_TASK INSTRUCTIONS_:
Only the lines from the one containing "This screenshot has height=744, width=1182." through the final line below belong in the output, copied exactly and without pictures.

(Collected data)
=== Section Start ===
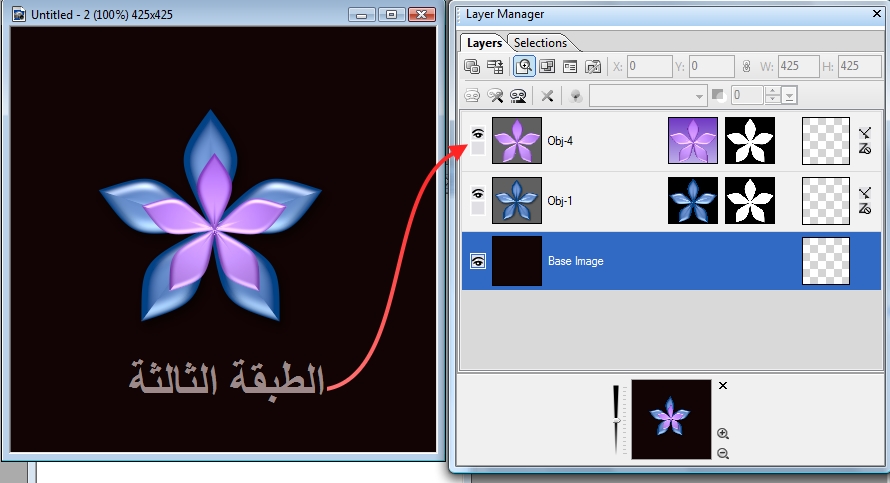Click the W width input field
The height and width of the screenshot is (483, 890).
pos(799,67)
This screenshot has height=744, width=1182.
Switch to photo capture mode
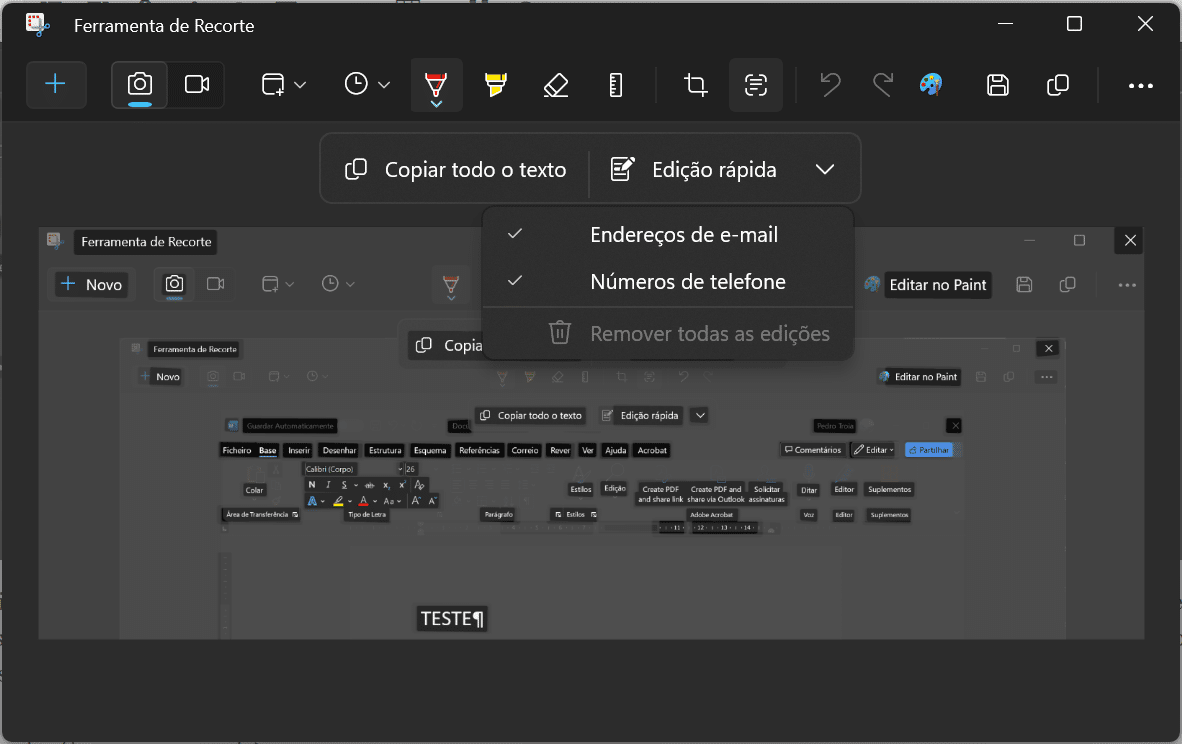point(140,85)
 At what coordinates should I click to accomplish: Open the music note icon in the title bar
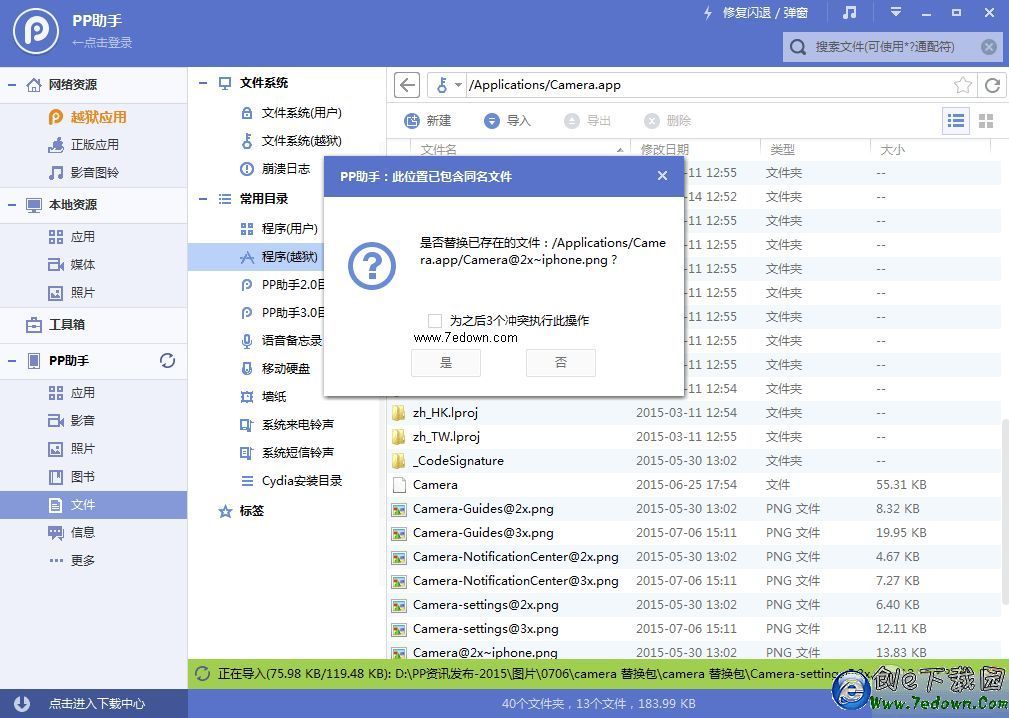(x=849, y=13)
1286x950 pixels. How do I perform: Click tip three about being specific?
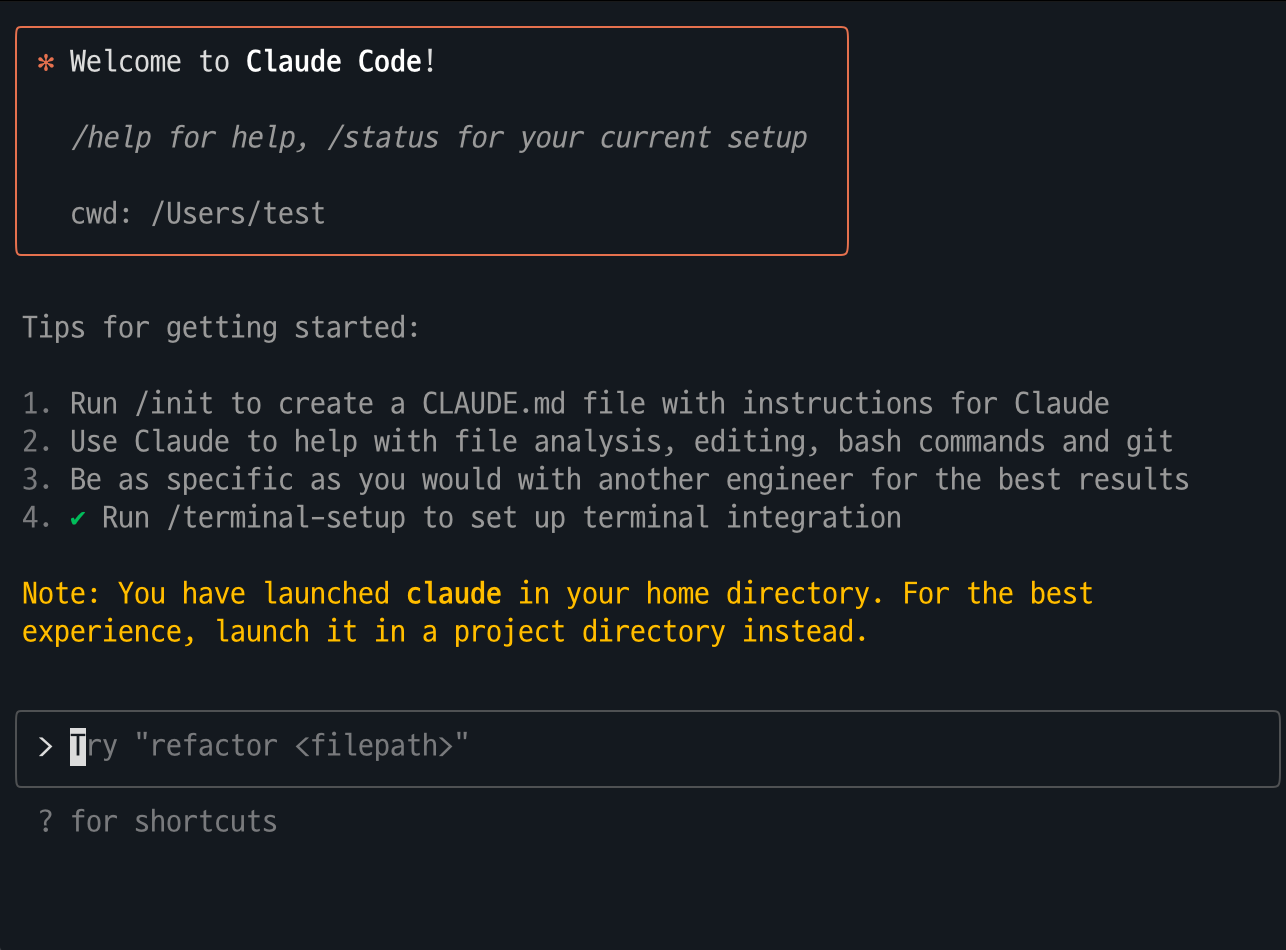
=== Section End ===
_RESULT_:
This screenshot has height=744, width=1182.
Switch to photo capture mode
point(140,85)
 At what coordinates should I click to accomplish: Open the music note icon in the title bar
(x=849, y=13)
1286x950 pixels. How do I perform: Click tip three about being specific?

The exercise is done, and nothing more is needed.